Gli alberi descritti e illustrati nelle schede sono quelli tipicamente indigeni della flora legnosa italiana, ma sono state tenute in considerazione anche alcune specie estranee alla nostra flora aborigena, le quali, da lungo tempo introdotte nel nostro Paese, vi si sono acclimatate e vi si riproducono spontaneamente, così da dover essere ormai considerate come naturalizzate.
La successione e descrizione della specie è fatta in ordine sistematico, con l'indicazione di caratteri differenziali, scelti tra quelli di più facile riconoscimento, che possono permettere la classificazione, ove appena si disponga di materiale idoneo e sufficiente.
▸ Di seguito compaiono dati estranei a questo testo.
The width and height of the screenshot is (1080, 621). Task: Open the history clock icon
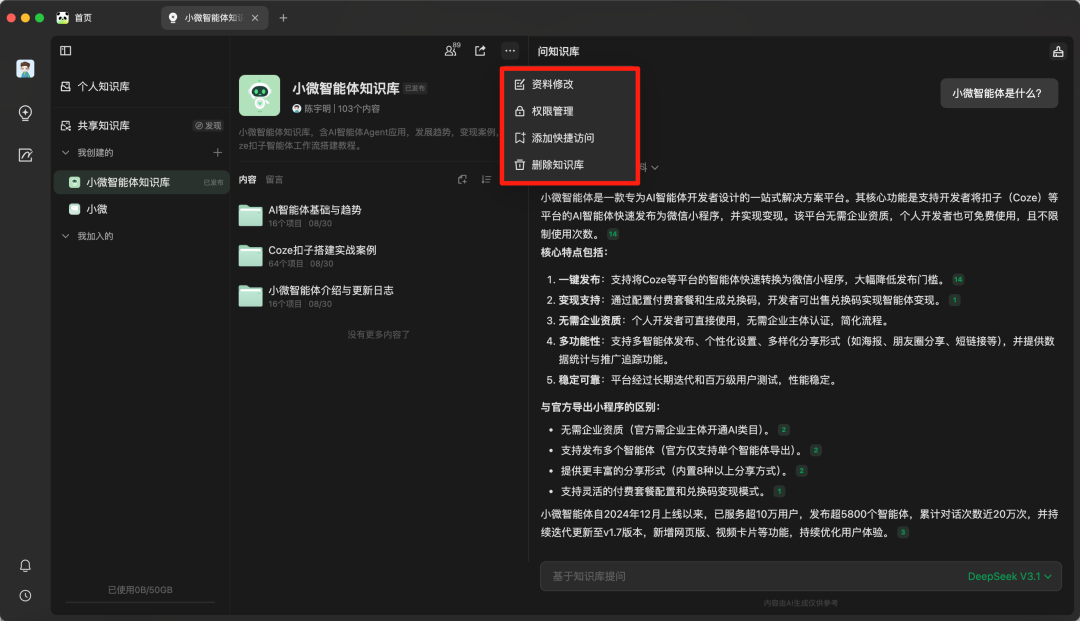(26, 595)
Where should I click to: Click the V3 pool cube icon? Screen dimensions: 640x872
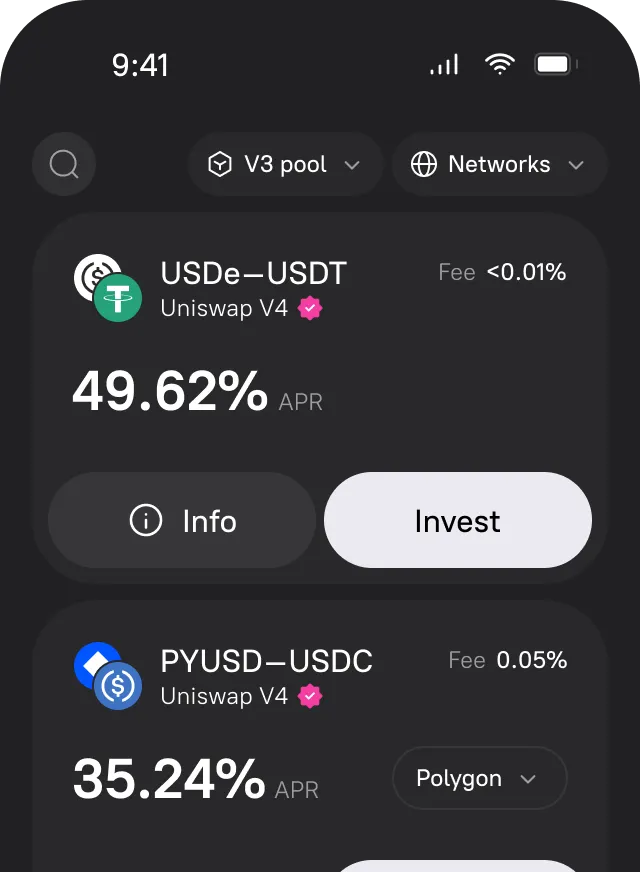(219, 165)
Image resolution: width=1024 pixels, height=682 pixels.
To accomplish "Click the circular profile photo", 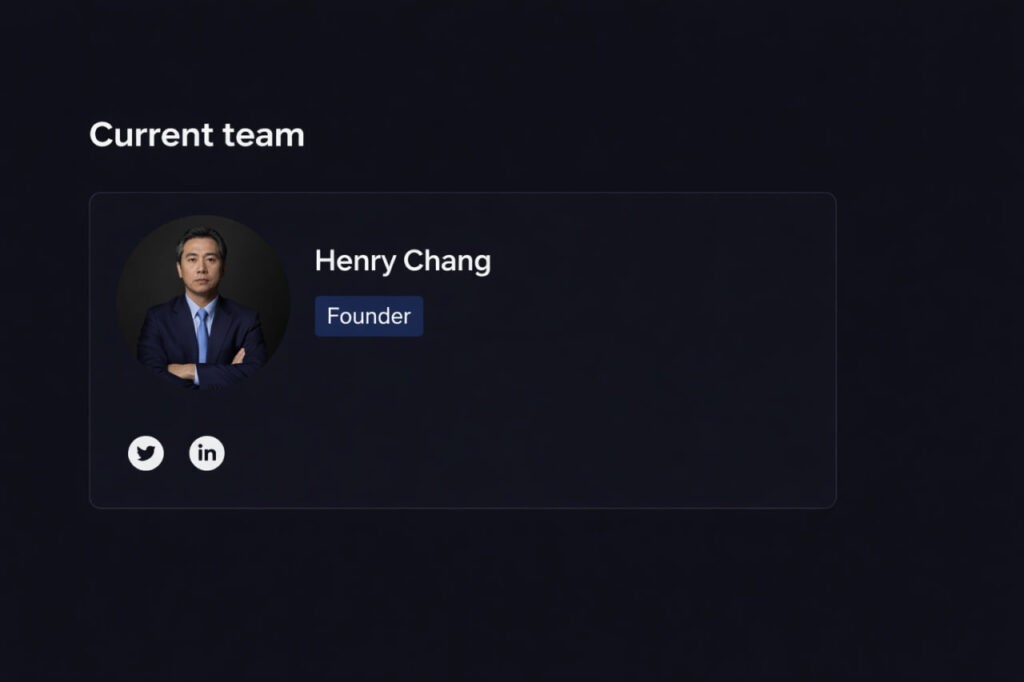I will (x=203, y=302).
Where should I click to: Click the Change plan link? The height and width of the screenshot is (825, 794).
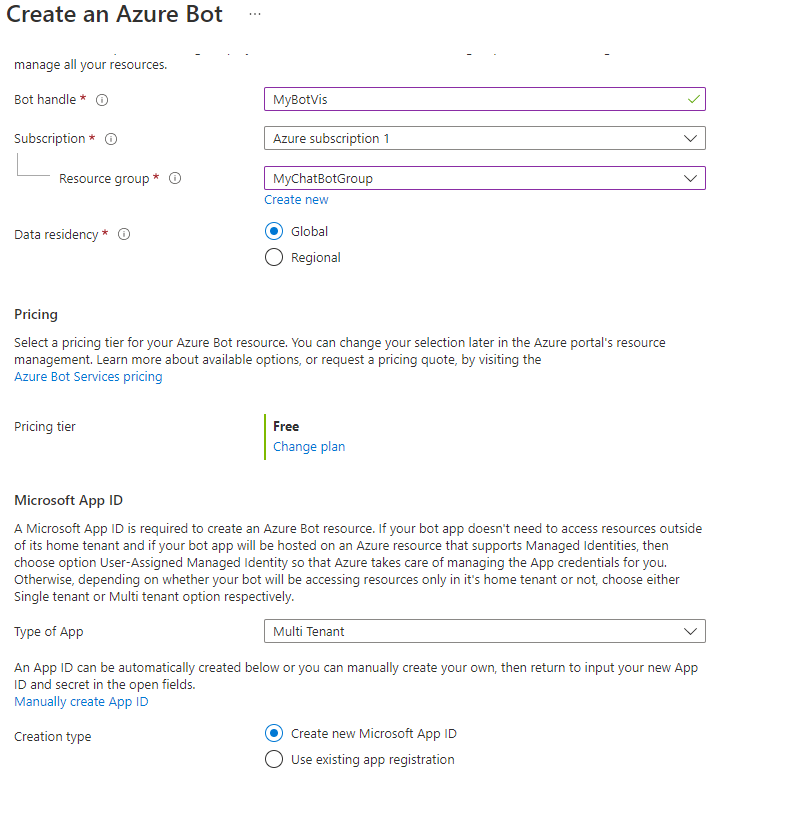tap(309, 447)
Nella parte speciale sono state redatte le descrizioni morfologiche delle singole specie, abbastanza particolareggiate e su schema conforme ai fine di agevolare ragguagli comparativi. Per ogni specie illustrata è precisato l'areale primario e in succinto la distribuzione geografica in Italia, con informazioni sulle esigenze ecologiche per il più razionale impiego in selvicoltura, arboricoltura e altre finalità applicative.
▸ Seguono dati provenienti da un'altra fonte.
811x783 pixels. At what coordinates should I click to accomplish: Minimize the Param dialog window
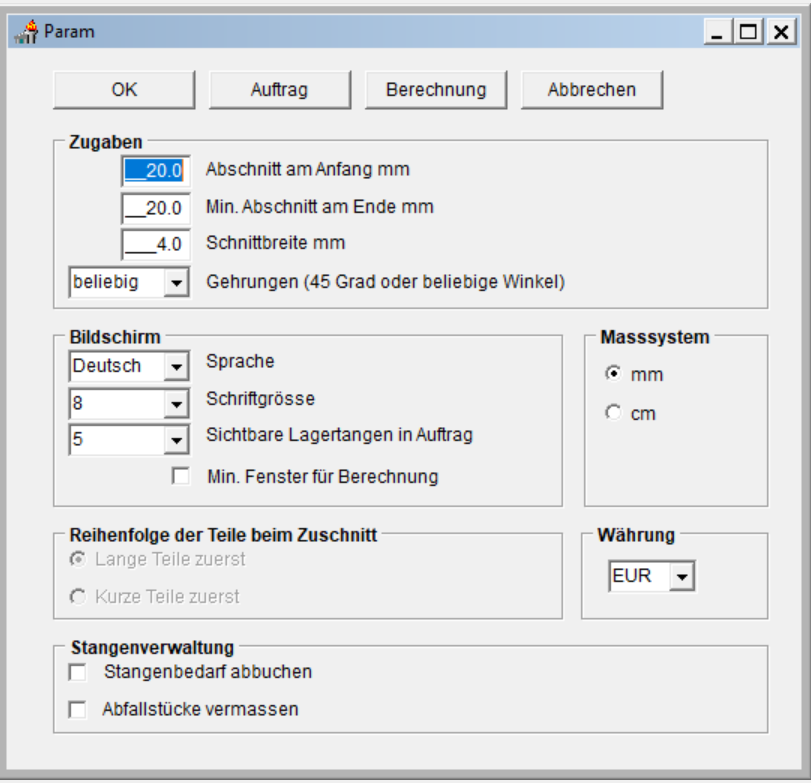click(x=717, y=32)
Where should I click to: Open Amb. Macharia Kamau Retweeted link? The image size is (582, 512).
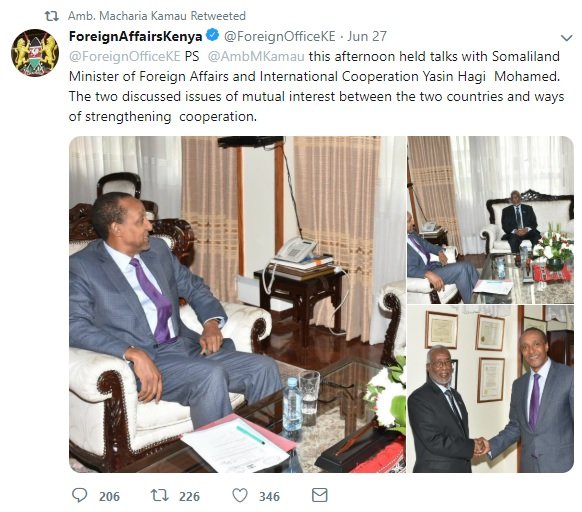pos(157,16)
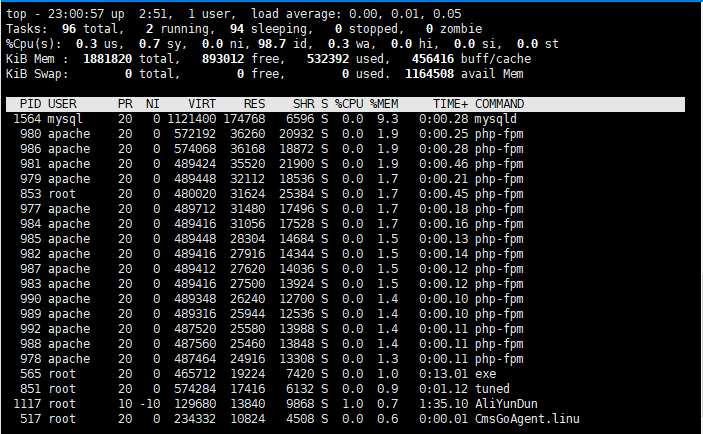Image resolution: width=703 pixels, height=434 pixels.
Task: Click PID 1564 in the process list
Action: [27, 119]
La distribuzione altitudinale è sinteticamente delineata in funzione dei climax vegetazionali cioè per piani e orizzonti di vegetazione, secondo l'inquadramento tradizionale.

Seguono informazioni sui caratteri del legno e le sue applicazioni, nonché su altri prodotti di pratica utilità.
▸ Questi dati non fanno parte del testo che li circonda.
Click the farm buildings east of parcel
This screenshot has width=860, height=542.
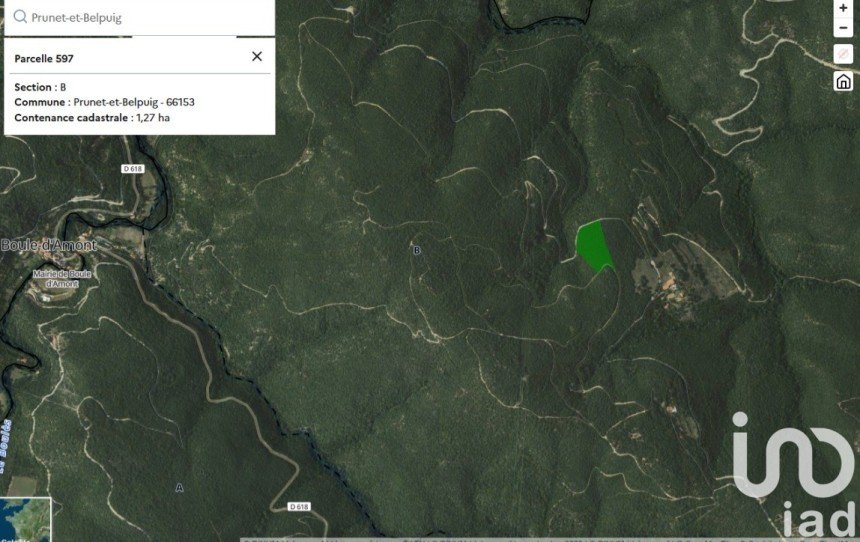click(668, 283)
Per quanto riguarda le utilizzazioni del legno nel l'industria cartaria, si ricorda che più o meno tutte te specie legnose, in quanto contengono elevate percentuali di cellulosa, possono essere impiegate. I prodotti fibrosi impiegati in questa industria costituiscono la "pasta per carta" e vanno distinti in due grandi settori: la pasta chimica e la pasta meccanica.
La pasta chimica, a seconda del liscivio impiegato per il trattamento, si distingue in pasta al bisolfito, al monosolfito, alla soda, ecc.; è difficile dire quale pasta chimica sia la migliore, perché ciò dipende sia dalle specie legnose di partenza, sia dalle caratteristiche della lisciviazione. Per paste ottenute con il processo acido, al bisolfito di calcio, si usano quasi esclusivamente gli abeti, perché poco resinosi, e le latifoglie. Con i processi alcalini si possono trattare tutti i legni disponibili, anche se molto resinosi come i pini. Un tempo i processi acidi erano preferiti perché il materiale fibroso ottenuto era più facilmente imbiancabile; oggi si ottiene una buona imbiancabilità anche con i materiali fibrosi ottenuti mediante i processi alcalini. La pasta chimica si chiama correntemente "cellulosa" e ciò per indicare il suo principale componente. Quando la cellulosa non viene impiegata per l'industria della carta ma per scopi chimici, cioè viene destinata a diventare nitrocellulosa, acetato di cellulosa o altri esteri della medesima, dopo l'imbianchimento si effettuano dei trattamenti alcalini che hanno lo scopo di eliminare le ultime tracce di lignina rimaste e di elevare il tenore di alfa-cellulosa; questo trattamento sì chiama "nobilitazione" e "nobile" la cellulosa ottenuta.
La pasta meccanica si ottiene con procedimento esclusivamente fisico; a tal fine si utilizza solo legno di tronchi mediante sfregamento di questi contro mole di pietra naturale o artificiale in presenza di acqua. La pasta meccanica si chiama correntemente "pastalegno". Le specie preferite sono gli abeti, il pioppo e in genere tutti i legni chiari, teneri, privi di resina e di odori molesti. Da qualche tempo si sono poi sviluppate le cosiddette paste semichimiche o mezzepaste, che non sono da confondere con la mezzapasta di straccio. Queste paste semichimiche si ottengono con deboli procedimenti chimici ai quali seguono procedimenti meccanici di ulteriore sfibratura o disintegrazione dei fasci fibrosi.